(TASK DATA Opens)

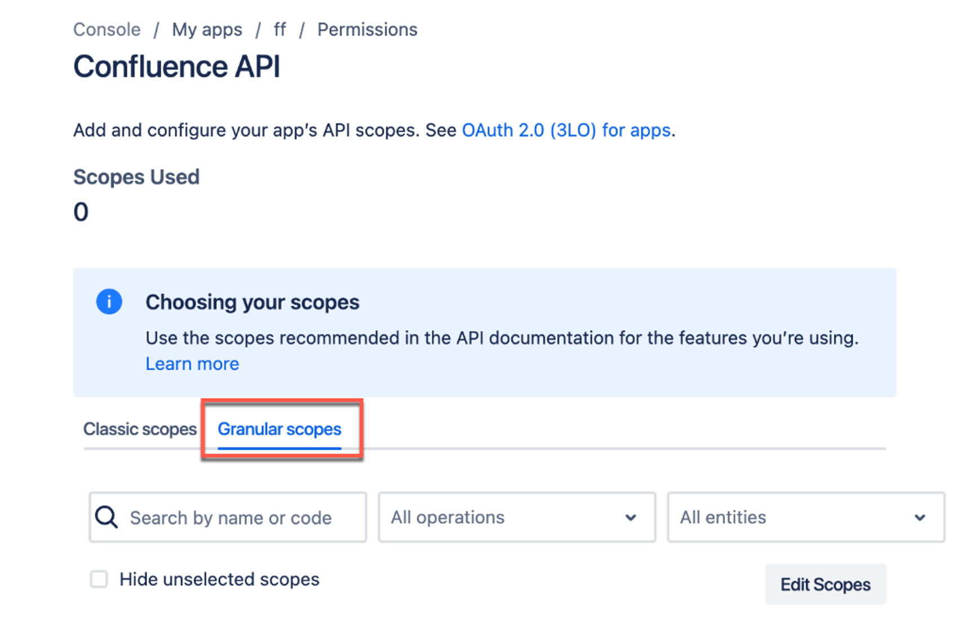Click the All entities chevron arrow
The image size is (958, 620).
920,517
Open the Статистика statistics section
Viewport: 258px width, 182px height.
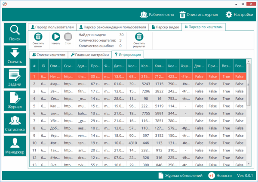pyautogui.click(x=15, y=124)
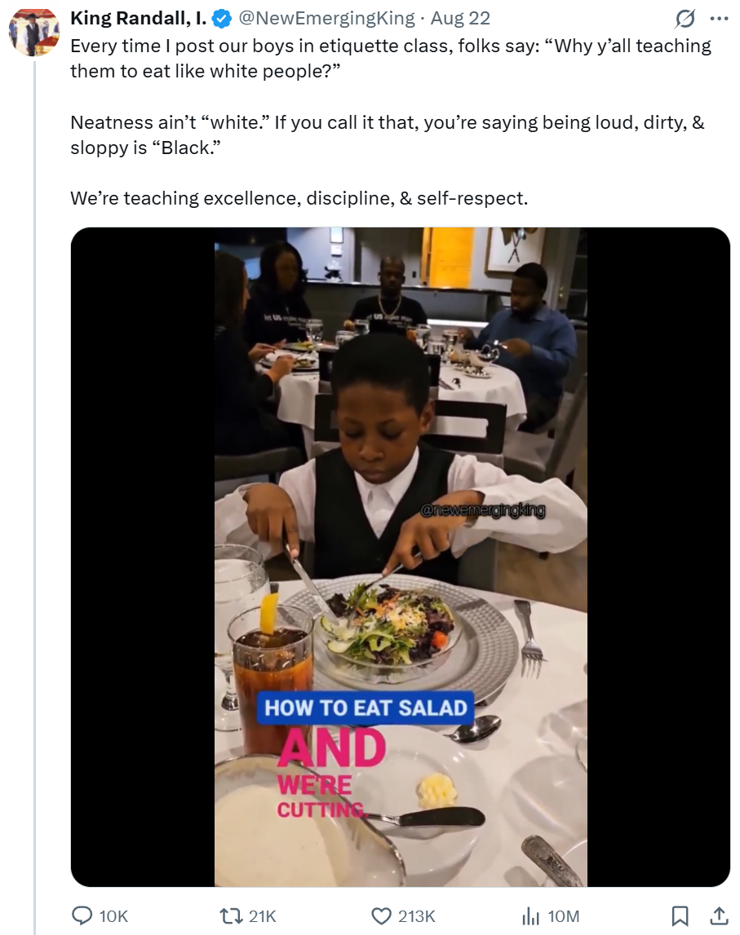Click the reply speech bubble icon
740x935 pixels.
click(82, 916)
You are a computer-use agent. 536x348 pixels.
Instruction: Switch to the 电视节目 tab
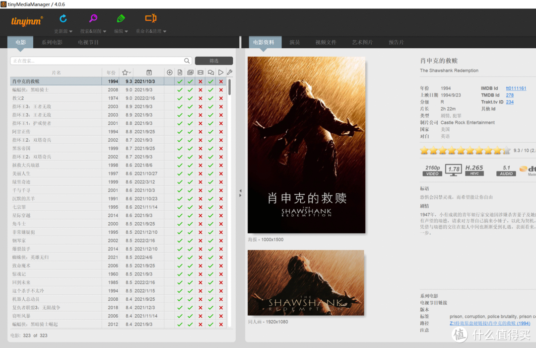(x=88, y=42)
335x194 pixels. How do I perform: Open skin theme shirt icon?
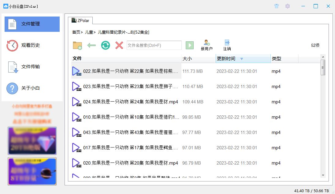pos(277,6)
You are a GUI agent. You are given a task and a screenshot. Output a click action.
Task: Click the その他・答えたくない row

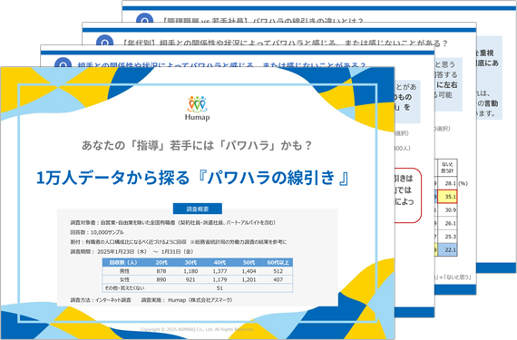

(TASK DATA Closes)

TASK ITEM:
Please transcribe, with no additions, the lines starting at the one that contains "335x194 pixels. How" and running through the last line of the entries, inclusive. Leave the pictures out.

EXERCISE OUTPUT:
335x194 pixels. How do I perform: Open skin theme shirt icon?
pos(277,6)
You are a GUI agent. You are given a task and a screenshot. Output a click action.
Task: Click the その他・答えたくない row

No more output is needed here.